Have your kids gotten in with the wrong…movies?
A two-year study of more than 6,500 kids between the ages of 10 and 14 has found that watching lots of movies featuring alcohol doubles the likelihood that young teens will start drinking.
Reports US News & World Report:
After they adjusted for a number of factors, the researchers concluded that teens who watched the most movies featuring alcohol were twice as likely to start drinking and 63 percent more likely to progress to binge drinking than teens who watched the fewest of such movies.
Or as the authors of the study reported:
Like influenza, images in Hollywood movies begin in one region of the world then spread globally, where they may affect drinking behaviours among adolescents everywhere they are distributed.
Which is making people wonder if there should be restrictions on alcohol product placement in movies, just as it already is for cigarettes in the U.S.
Except, here’s the thing: Most of the movies that contain high levels of alcohol consumption and brand placement are Rated R movies.
Um, how come so many 10-14 year-olds appear to be watching Rated R movies? Or as the study’s authors suggested:
One approach to limiting MAE (movie alcohol exposure) could be through parental restriction on certain types of media, for example, R-rated movies, which contain high levels of drinking (90%) and brand placement (61%).

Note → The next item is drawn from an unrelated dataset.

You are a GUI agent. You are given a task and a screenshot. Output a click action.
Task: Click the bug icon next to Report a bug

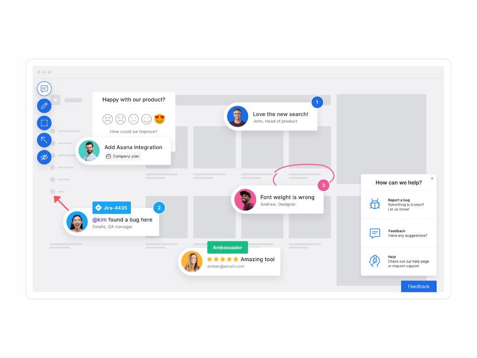(x=375, y=203)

Now here’s where some might say “It’s up to the parents to monitor such things!” And then others say, “But some households are less equipped to monitor their kids’ movie viewing habits.” And then somebody tells a personal story about seeing “Animal House” by accident and then turning into an alcoholic. And then someone else says it was their choice, not John Belushi’s, who, someone else would say, was hardly a role model in real life.
Yada, yada.
But then there’s this interesting part of the study: Parents who drank and kept alcohol at home were associated with kids starting to drink, but not with the progression to binge drinking. That falls to movies, right? Well…, there’s that old cause-and-effect conundrum, or as US News & World Report noted:
While the researchers uncovered an association between alcohol use in movies and teen drinking, it did not prove a cause-and-effect relationship.
Plus,there were other factors of statistic significance: parenting, rebelliousness, weekly spending money, alcohol availability at home, receptivity to alcohol marketing, parent alcohol use and school performance.
The bottom line:
- Don’t let your 10-14 year-olds watch Rated R movies.
- Don’t let them wear clothing that say “Bud Light” or “Absolut Drunk” on them.
- Don’t leave your booze lying around and don’t pound it in front of the kids.
Like influenza, these radical ideas just might spread.
If movies are what drives you kids to drink then you need to reasses your parenting. Be a parent! Dont let movies guide your kids. Quit being soft parents and afraid to whip your kids or tell them “no”. Some people don’t deserve the right to multiply.